A short film helps one to learn time management for when a longer project comes along.

As it’s the running theme for The Shortest Nights festival, why short film?

Short film is perfect for a student animator to work with, especially on a solo project. A short film helps one to learn time management for when a longer project comes along. A film of two and a half minutes like Munchies took me four months from start to finish with around a month and a half of that time spent animating in the studio.

As a follow up to the last question, what is it that attracted you to stop motion animation specifically?

My obsession for stop motion stemmed from watching Wallace and Gromit: A Grand Day Out when I was really young on a recordable VHS. I realised that Gromit had a fingerprint on his nose and that meant this story was made by hand. As I got older I began to explore other, darker avenues of stop motion, favouring animations like Grizzly Tales for Gruesome Kids, Aardman’s Darkside and films by Tim Burton. It was only when I attended Klik Animation Festival in my Foundation trip to Amsterdam in 2013 that I realised just how dark stop motion could really be. So since childhood, when I realised it was possible for these shows to be made – although at the time I never appreciated how much time, skill and effort goes into a few seconds of animation – I wanted to do that too.

Munchies, at this point, has played a lot of festivals, congrats! What has the audience reception been like?

Well so far, of my two films that are making their way around the festival circuit, Munchies is the most popular to be screened, it gets a lot of laughs which has made all the effort worthwhile. When attending film festivals I have been asked how many people were on my team working on this film and I then explain that as a student film, it was made with a limited number of people on board: myself, a student voice actor and an encouraging university as background producer, keeping me in check with deadlines. I feel that people underestimate animation films, especially in terms of student films, unlike film production; animation on this level has very few people involved and a lot of time, effort and soul is put into it.

Have you got any new films/animated projects in the works?

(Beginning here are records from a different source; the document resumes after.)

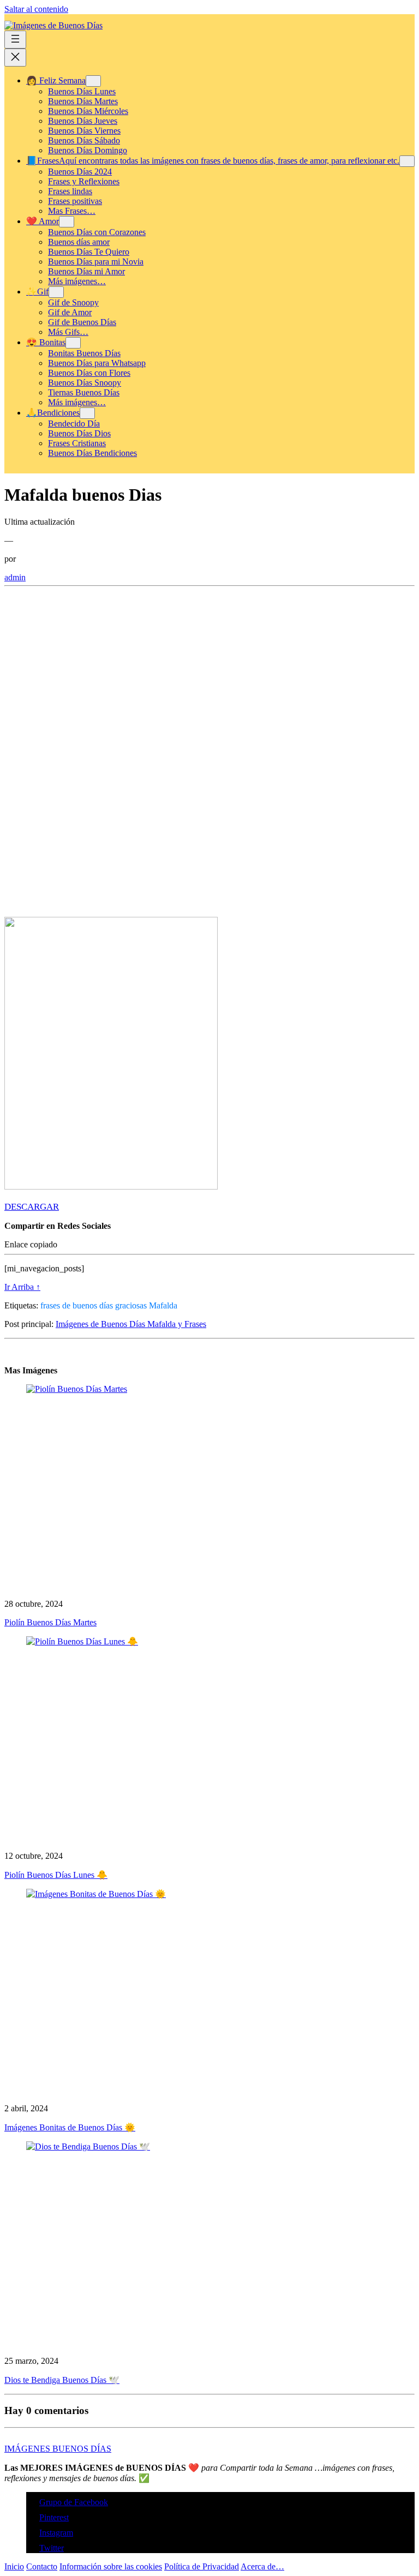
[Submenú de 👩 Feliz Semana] (93, 81)
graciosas (131, 1305)
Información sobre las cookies (110, 2566)
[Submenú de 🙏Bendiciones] (87, 413)
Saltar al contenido (36, 9)
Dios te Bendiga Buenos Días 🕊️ (61, 2380)
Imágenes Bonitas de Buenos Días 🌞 (69, 2127)
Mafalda (163, 1305)
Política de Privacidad (201, 2566)
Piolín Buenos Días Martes (50, 1622)
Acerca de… (262, 2566)
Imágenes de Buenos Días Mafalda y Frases (131, 1324)
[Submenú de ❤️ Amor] (66, 221)
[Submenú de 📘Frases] (407, 161)
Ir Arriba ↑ (22, 1287)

I have just finished my graduation animation Tone Death. After I made Munchies I decided that I wanted to develop my skills in horror styled stop motion. Tone Death features the fear and pressure of failure and how it can lead to a bloody success. It will feature animated stage blood and latex gore, which I am very excited for. I wish I had used them in Munchies but I needed to make the choices I made for Munchies so that I could grow and improve my choices for Tone Death.  This latest film has only just been entered into film festivals and has yet to be selected for screening.